[Stored items]

════════════════════

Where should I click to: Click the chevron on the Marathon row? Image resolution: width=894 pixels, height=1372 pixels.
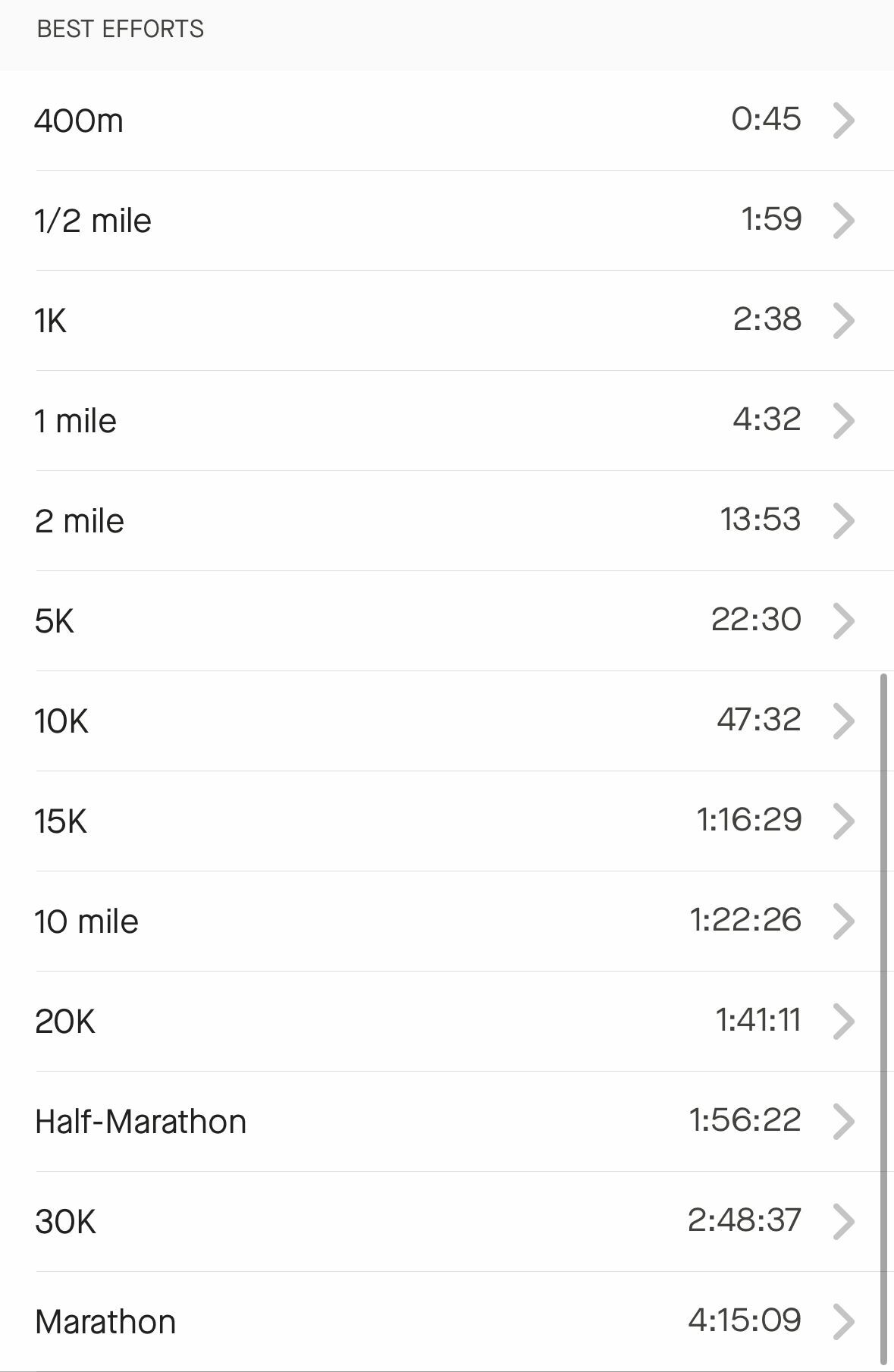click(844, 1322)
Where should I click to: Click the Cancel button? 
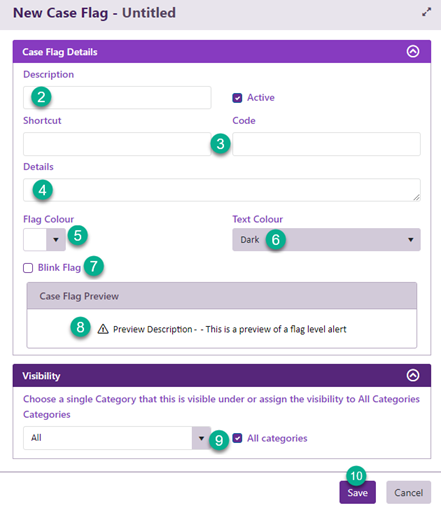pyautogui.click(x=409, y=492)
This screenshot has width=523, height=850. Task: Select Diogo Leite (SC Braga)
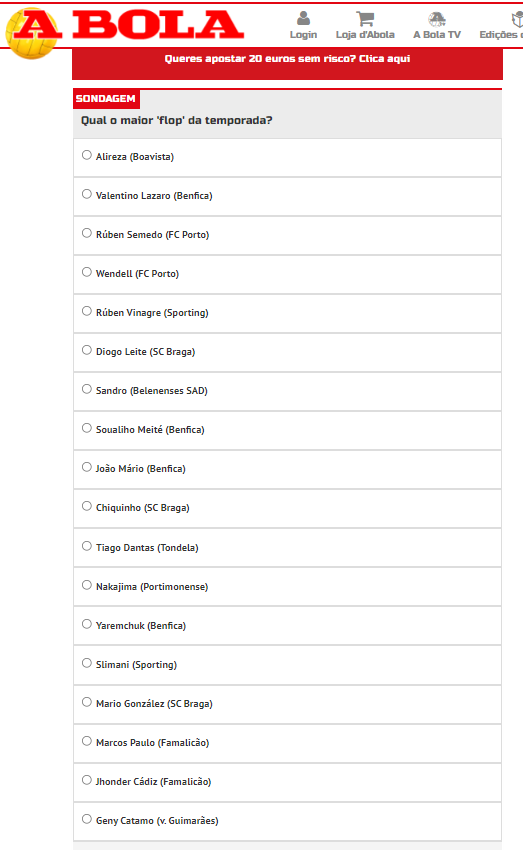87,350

════════════════════

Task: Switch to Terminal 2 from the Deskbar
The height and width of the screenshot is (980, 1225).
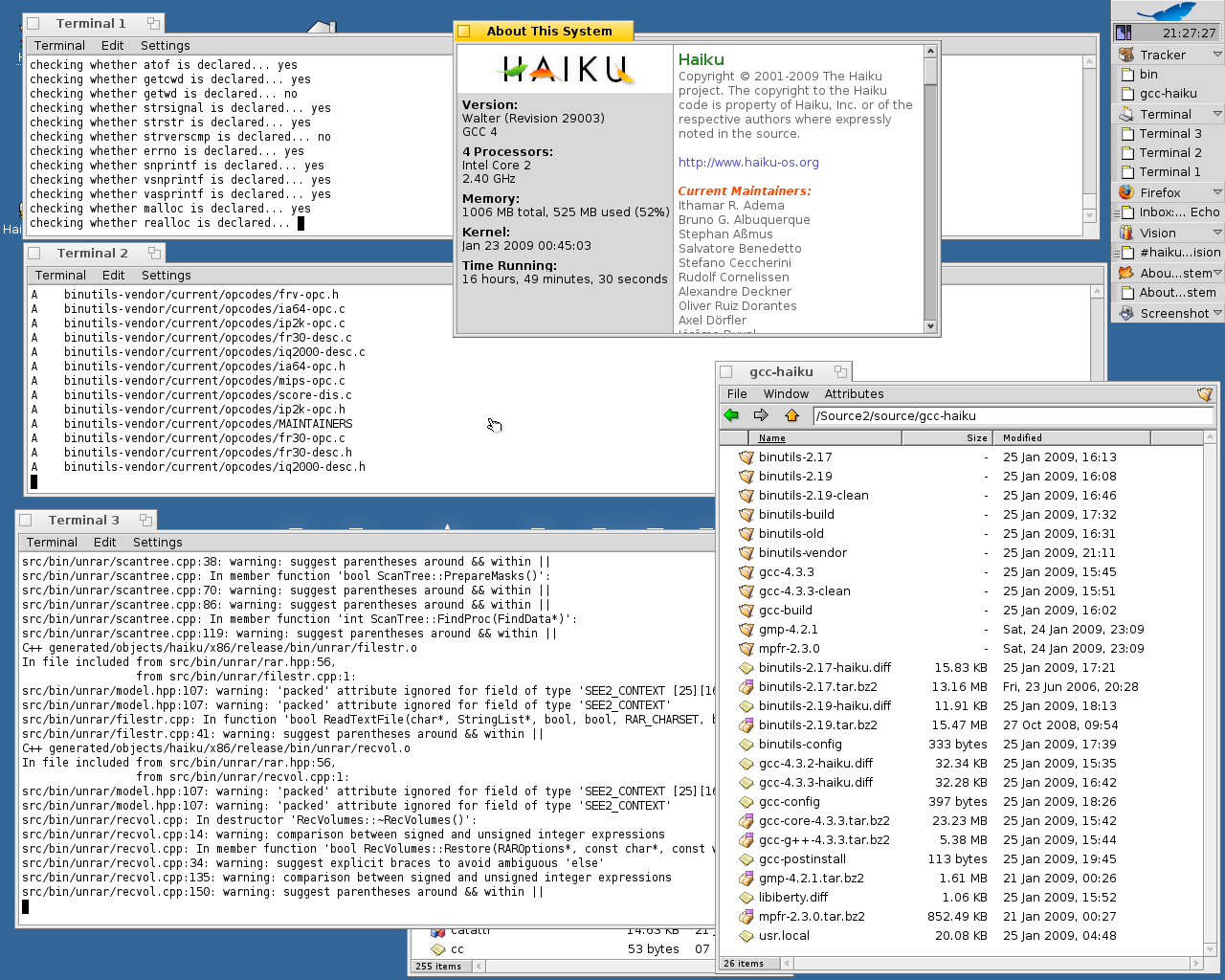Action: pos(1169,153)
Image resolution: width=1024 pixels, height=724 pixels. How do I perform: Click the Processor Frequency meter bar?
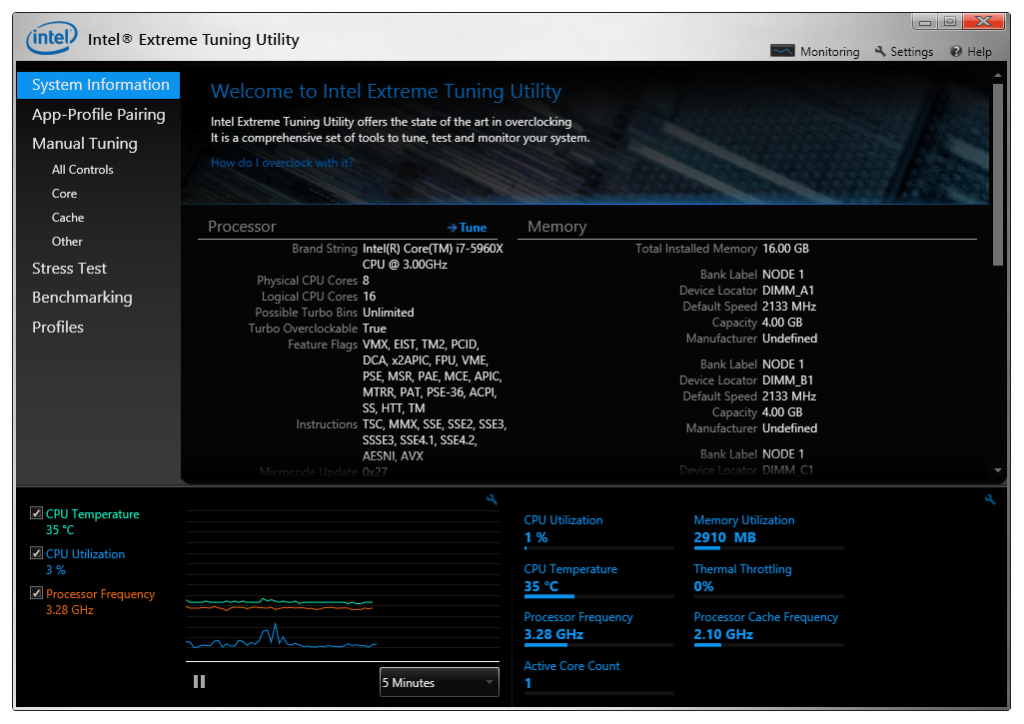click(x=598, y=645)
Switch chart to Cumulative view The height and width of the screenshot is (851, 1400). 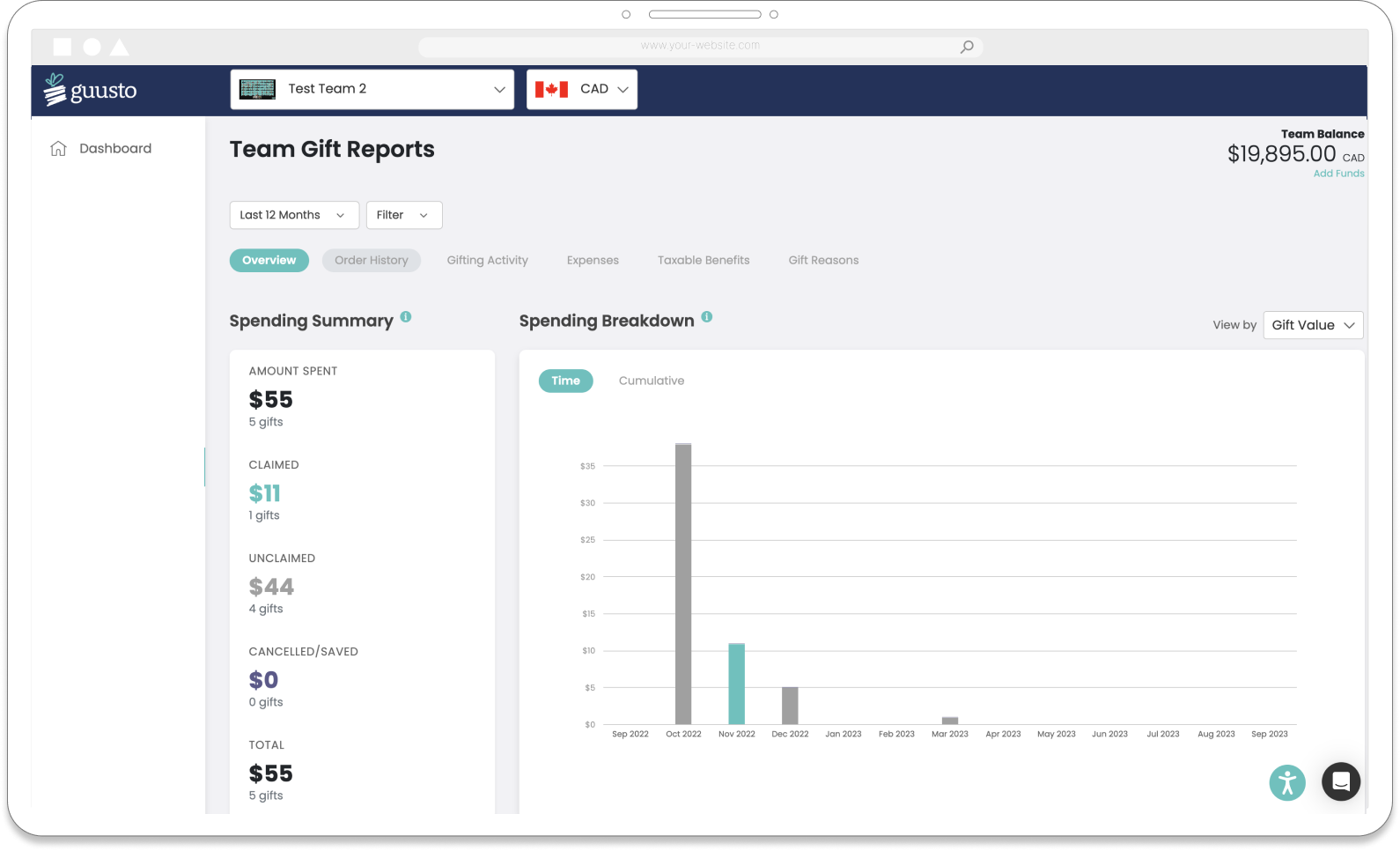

════════════════════

● **Problem details**
What should come back is an exact copy of the lines above from the line with "Image resolution: width=1024" to the line with "Switch chart to", both included, minus the pictures.

● **Answer to this task**
Image resolution: width=1024 pixels, height=724 pixels. How do I perform: Click the Processor Frequency meter bar?
click(x=598, y=645)
Switch chart to Cumulative view The height and width of the screenshot is (851, 1400). 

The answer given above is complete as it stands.